I thought up this challenge, believe it or not, in a spanish class. I was thinking how simple it is to conjugate regular spanish present tense verbs and the programmer in me told me to make a question about it on PPCG

The Challenge

Given a regular Spanish infinitive and a subject, conjugate the infinitive in the present. How to do such a thing.

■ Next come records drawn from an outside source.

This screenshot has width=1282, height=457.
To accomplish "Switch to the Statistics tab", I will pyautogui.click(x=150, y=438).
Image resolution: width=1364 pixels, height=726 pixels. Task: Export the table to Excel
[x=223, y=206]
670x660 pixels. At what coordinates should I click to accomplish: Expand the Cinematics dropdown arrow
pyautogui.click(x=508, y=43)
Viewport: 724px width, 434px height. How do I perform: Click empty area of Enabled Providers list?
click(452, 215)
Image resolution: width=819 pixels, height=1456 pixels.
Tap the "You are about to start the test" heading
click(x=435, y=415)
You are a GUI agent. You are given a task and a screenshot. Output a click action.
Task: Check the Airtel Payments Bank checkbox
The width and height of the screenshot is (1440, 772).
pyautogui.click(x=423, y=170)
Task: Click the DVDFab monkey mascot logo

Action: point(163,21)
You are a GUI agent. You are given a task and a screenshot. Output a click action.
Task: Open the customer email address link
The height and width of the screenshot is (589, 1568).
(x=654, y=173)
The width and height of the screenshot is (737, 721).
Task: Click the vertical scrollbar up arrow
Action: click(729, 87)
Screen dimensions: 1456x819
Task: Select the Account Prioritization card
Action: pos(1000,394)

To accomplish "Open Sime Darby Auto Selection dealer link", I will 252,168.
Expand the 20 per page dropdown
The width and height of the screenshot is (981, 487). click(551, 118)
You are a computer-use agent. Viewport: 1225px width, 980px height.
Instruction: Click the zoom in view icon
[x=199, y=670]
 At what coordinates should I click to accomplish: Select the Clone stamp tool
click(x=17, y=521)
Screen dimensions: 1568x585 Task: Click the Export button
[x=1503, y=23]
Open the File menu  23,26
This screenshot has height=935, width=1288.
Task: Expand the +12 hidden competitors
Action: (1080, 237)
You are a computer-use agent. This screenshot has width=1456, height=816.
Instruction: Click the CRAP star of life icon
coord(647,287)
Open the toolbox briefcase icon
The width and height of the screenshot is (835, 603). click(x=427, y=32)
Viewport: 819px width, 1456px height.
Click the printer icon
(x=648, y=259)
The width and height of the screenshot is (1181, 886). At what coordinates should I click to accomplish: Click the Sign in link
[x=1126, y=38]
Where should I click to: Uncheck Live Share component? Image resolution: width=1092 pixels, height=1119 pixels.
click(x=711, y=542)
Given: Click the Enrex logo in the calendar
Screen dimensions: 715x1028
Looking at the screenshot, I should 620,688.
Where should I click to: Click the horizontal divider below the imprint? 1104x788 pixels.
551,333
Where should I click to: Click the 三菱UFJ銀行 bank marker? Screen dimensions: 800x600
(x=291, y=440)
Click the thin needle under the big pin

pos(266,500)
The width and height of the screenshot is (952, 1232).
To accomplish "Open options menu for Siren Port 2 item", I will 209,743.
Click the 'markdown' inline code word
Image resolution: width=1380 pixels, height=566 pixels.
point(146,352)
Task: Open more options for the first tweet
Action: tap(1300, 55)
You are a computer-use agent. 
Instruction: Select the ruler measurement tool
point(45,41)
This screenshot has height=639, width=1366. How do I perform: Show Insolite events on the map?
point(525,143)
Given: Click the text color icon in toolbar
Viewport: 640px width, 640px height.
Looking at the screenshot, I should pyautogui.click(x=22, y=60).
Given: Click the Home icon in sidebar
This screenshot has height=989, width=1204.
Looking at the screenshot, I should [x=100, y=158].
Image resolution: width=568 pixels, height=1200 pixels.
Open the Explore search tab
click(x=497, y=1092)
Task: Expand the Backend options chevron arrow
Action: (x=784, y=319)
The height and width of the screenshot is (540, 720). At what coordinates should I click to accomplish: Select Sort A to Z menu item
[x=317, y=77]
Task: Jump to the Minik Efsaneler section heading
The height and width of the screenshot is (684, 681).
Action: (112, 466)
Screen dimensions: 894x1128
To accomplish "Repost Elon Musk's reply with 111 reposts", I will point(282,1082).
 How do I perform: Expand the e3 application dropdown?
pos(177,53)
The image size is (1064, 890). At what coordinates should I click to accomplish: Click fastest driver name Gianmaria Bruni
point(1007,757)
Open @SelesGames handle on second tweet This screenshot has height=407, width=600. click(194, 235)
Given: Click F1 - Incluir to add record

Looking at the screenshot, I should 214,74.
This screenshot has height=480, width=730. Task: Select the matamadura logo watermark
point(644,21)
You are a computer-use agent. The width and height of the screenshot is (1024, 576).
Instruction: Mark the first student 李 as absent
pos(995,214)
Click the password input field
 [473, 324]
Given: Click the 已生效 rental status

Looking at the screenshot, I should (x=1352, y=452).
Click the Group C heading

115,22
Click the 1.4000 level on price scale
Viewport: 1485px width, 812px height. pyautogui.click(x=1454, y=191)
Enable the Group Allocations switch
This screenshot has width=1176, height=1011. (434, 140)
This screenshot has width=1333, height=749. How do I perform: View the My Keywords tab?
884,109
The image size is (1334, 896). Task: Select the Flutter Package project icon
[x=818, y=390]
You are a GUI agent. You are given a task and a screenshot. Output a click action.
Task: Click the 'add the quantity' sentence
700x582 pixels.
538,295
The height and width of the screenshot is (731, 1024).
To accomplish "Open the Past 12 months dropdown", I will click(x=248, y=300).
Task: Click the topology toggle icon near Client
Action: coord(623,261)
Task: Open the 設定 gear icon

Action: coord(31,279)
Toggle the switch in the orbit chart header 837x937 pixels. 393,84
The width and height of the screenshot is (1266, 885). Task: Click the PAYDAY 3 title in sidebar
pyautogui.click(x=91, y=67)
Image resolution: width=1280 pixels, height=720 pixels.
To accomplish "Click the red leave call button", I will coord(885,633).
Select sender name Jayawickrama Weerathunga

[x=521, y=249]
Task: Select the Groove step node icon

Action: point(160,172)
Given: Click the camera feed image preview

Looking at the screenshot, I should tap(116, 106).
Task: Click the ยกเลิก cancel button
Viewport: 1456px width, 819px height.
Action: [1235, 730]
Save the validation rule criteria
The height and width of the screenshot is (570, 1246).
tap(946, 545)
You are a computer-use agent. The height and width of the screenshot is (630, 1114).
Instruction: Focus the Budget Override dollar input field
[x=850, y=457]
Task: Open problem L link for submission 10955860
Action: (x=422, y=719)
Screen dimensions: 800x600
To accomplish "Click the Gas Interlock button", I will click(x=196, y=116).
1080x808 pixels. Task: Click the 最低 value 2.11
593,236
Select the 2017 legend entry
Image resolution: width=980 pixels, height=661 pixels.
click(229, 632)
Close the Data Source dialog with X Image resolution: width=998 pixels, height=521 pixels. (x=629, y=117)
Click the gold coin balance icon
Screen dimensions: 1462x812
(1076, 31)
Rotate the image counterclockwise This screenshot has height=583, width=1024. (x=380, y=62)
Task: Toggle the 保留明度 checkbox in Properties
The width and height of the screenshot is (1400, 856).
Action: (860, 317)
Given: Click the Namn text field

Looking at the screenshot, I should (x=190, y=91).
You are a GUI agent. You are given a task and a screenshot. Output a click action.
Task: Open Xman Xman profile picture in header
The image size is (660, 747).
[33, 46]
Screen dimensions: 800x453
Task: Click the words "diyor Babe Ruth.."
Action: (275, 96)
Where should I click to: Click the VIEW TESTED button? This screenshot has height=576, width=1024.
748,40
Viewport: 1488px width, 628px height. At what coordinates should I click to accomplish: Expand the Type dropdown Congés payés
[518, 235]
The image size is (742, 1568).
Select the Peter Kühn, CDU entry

For the sake of simplicity assume that all of the verbs are regular infinitives not irregular, stem-changing or reflexive.

Rules

-The input may be given in any reasonable format

subject verb | verb subject| subject,verb | ["subject", "verb"] etc. 

-If the input is not valid you may output anything or nothing at all

-The input is not valid if

a) It does not contain a regular, spanish, infinitive verb or a Spanish subject

b) It is not in the appropriate format, which you must specify

-The output can have any capitalization and is alowed trailing whitespace

Test Cases

Assume the input is given as "verb, subject" (Without the quotes)

comer, yo              --> como
ir, vosotros           --> Anything (Irregular)
jugar, ellas           --> Anything (Stem Changing)
                       --> Anything (Empty)
gsmkhnjkgn, tu         --> Anything (Not a verb)
sacar, ésdfgs          --> Anything (Not a subject)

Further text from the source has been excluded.